— start Extracted entries —

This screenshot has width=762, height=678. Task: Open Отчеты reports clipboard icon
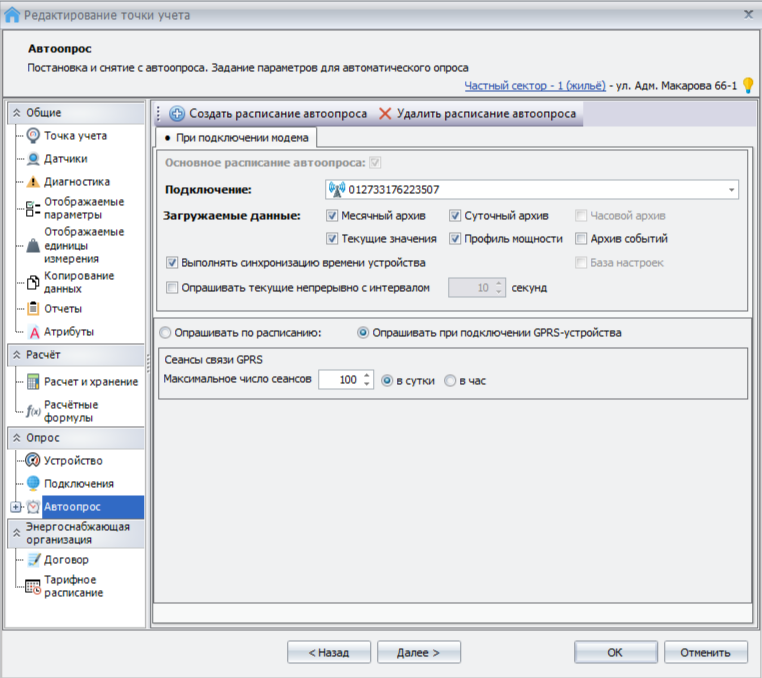[33, 308]
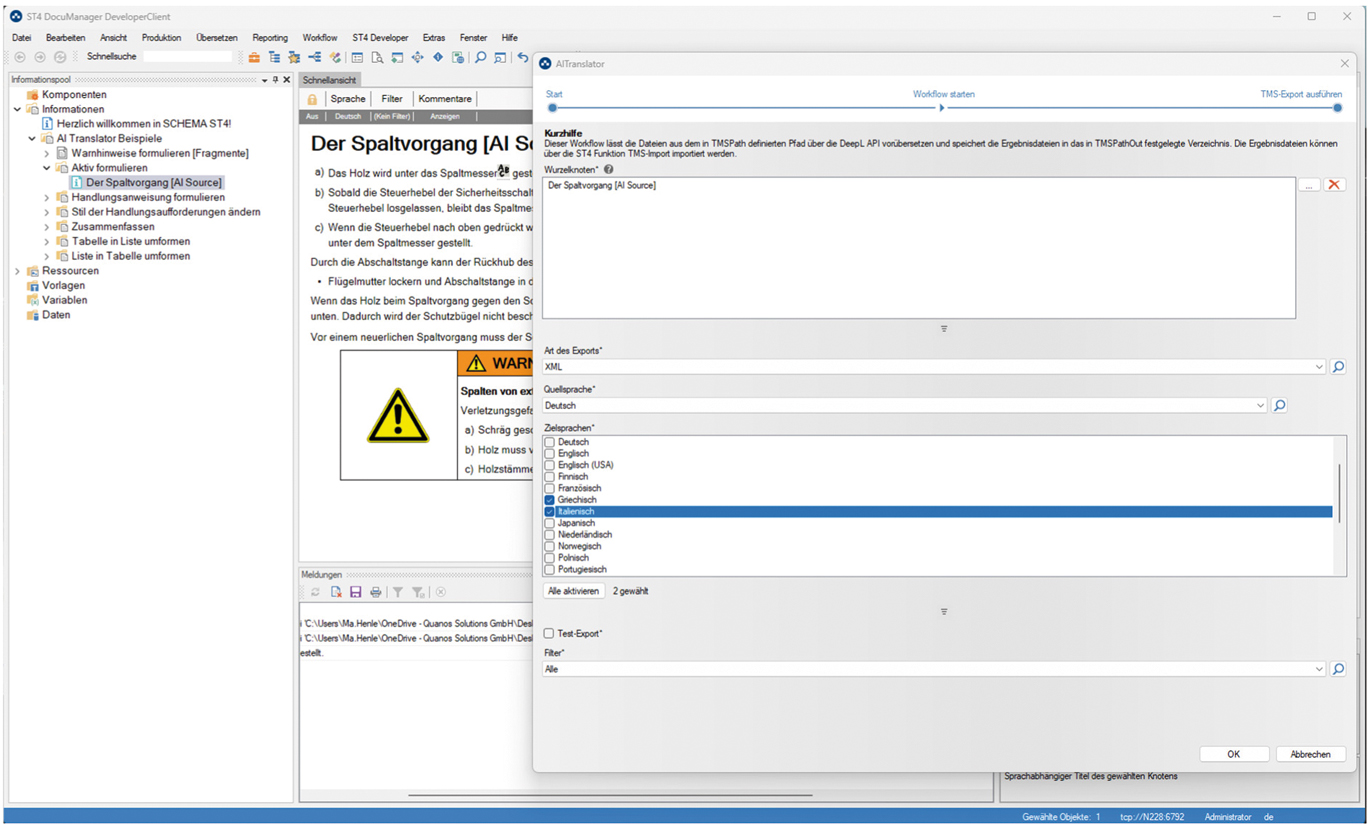This screenshot has height=827, width=1370.
Task: Click the Alle aktivieren button
Action: [573, 591]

— end Extracted entries —

Rewrite the listing above with "clipboard icon" replaced by "clipboard symbol", changing nothing else and leaving out the pictures.

◆ **The response**:
This screenshot has width=762, height=678. Task: Open Отчеты reports clipboard symbol
[33, 308]
This screenshot has height=827, width=1370.
Task: Click the Alle aktivieren button
Action: [573, 591]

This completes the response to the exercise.